→ **What needs to be done**
Reproduce verbatim the part of the TPC-C performance passage below that starts at "FIG. 6. Comparisons" and runs up to and including "(see Fig. 6).".

:: Text to read ::

FIG. 6. Comparisons between model and simulation results for nine SMP configurations.

data locking at the level of tables, which limits the concurrency. (Newer releases of PostgresSQL 6.5 or above supports data locking at tuple levels.) We have tried to minimize the locking effect by reducing the TPC-C table sizes to a factor of 100, which makes the results with locking at the table level close to the results with locking at the tuple level. The model itself does not cover the synchronization overheads between transactions. This is another reason why the modeled results are somewhat better than the simulated results (see Fig. 6).

To verify whether the model and simulation results are close to a real system, we measured performance of TPC-C on a 4-CPU SMP machine. The machine is a SUN SPARCstation 20 with four 100 MHz hyperSPARC processors. It has one I/O bus and one disk. We set the architectural parameters of the model to the same values as the SPARCstation, and we compared the measurement results with the model results. The difference between them is close (15.3%). This indicates that the model results are sufficiently accurate to characterize the behaviors of SMP systems in terms of simulation and measurements.

## 5. PERFORMANCE ANALYSIS

In this section, we quantitatively analyze the architectural effects of SMPs on performance of TPC-C based on *tpmC*. The architectural factors we consider include the number of CPUs, the memory system latency and the I/O bus latency, the disk seek time, and the disk rotation latency. The data allocation effect is also investigated. The objectives of the analysis are to apply the model to provide insights into architectural impacts of TPC-C on performance and to find which architectural parameters affect the performance of a commercial workload most significantly. The evaluation results can be used as inputs to the design of future SMPs and other types of multiprocessors running commercial workloads.

To ease discussions and comparisons of performance of TPC-C on various SMP configurations, an SMP with one CPU, one I/O bus, and one disk is used as the baseline SMP configuration. Its architectural parameters are shown in Table 7. Performance of other SMPs are compared with that of the baseline SMP. The relative performance improvement is used as the metric throughout the analysis. It is defined as a ratio in the form of

$$\frac{tpmC(C) - tpmC(C1)}{tpmC(C1)} \times 100\%,$$

where C is any SMP configuration, and C1 is the baseline SMP.

#### 5.1. Effects of Multiple Processors

We first analyze the effects of multiple processors on the performance of TPC-C. In this evaluation, a one-I/O bus and one-disk architecture is used. The CPU center is adjusted by changing the number of CPUs. It is reflected by the effective service rate  $\mu$  of the center. We use the four rate functions defined in Fig. 5, which represent the service rates of one-CPU, two-CPU, three-CPU, and four-CPU centers respectively.

CPU Center Effects on tpmC

| CPU center | $\mu_1$   | $\mu_2$      | $\mu_3$       | $\mu_4$       |
|------------|-----------|--------------|---------------|---------------|
| tpmC       | 24.6 (0%) | 47.2 (91.9%) | 51.9 (110.0%) | 53.5 (117.5%) |

Note. The relative improvement ratios are given in the parenthesis.

:::
:: Material ::

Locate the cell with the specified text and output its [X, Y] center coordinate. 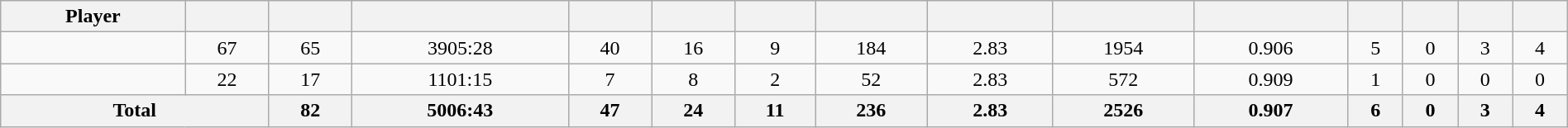
8 [693, 79]
24 [693, 111]
6 [1375, 111]
9 [776, 48]
7 [610, 79]
3905:28 [461, 48]
572 [1123, 79]
184 [872, 48]
2 [776, 79]
65 [311, 48]
Total [135, 111]
0.909 [1270, 79]
17 [311, 79]
47 [610, 111]
Player [93, 17]
2526 [1123, 111]
16 [693, 48]
11 [776, 111]
1954 [1123, 48]
0.907 [1270, 111]
5 [1375, 48]
236 [872, 111]
5006:43 [461, 111]
52 [872, 79]
82 [311, 111]
1101:15 [461, 79]
67 [227, 48]
0.906 [1270, 48]
22 [227, 79]
1 [1375, 79]
40 [610, 48]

:::

→ **Reply to the task**
FIG. 6. Comparisons between model and simulation results for nine SMP configurations.

data locking at the level of tables, which limits the concurrency. (Newer releases of PostgresSQL 6.5 or above supports data locking at tuple levels.) We have tried to minimize the locking effect by reducing the TPC-C table sizes to a factor of 100, which makes the results with locking at the table level close to the results with locking at the tuple level. The model itself does not cover the synchronization overheads between transactions. This is another reason why the modeled results are somewhat better than the simulated results (see Fig. 6).